Stored records
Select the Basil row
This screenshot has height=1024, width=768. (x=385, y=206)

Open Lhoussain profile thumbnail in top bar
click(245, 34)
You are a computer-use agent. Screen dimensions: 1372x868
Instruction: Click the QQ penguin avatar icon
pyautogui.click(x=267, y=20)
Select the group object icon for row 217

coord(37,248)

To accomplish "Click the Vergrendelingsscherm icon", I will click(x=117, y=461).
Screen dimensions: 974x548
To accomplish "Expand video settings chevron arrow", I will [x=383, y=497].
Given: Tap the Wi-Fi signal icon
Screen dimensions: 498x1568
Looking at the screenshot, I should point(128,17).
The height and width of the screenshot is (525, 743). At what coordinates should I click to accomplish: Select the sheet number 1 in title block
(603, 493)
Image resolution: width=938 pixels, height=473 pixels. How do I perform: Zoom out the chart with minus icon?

→ WHAT THE TASK ASKS
Every entry must be duplicated exactly as it was written.

→ OUTPUT FOR THIS TASK
Select the Basil row
This screenshot has height=1024, width=768. (x=385, y=206)

Open Lhoussain profile thumbnail in top bar
click(245, 34)
You are a computer-use agent. Screen dimensions: 1372x868
Instruction: Click the QQ penguin avatar icon
pyautogui.click(x=267, y=20)
Select the group object icon for row 217

coord(37,248)

To accomplish "Click the Vergrendelingsscherm icon", I will click(x=117, y=461).
Screen dimensions: 974x548
To accomplish "Expand video settings chevron arrow", I will [x=383, y=497].
Given: Tap the Wi-Fi signal icon
Screen dimensions: 498x1568
Looking at the screenshot, I should point(128,17).
The height and width of the screenshot is (525, 743). At what coordinates should I click to accomplish: Select the sheet number 1 in title block
(603, 493)
Image resolution: width=938 pixels, height=473 pixels. How do I perform: Zoom out the chart with minus icon?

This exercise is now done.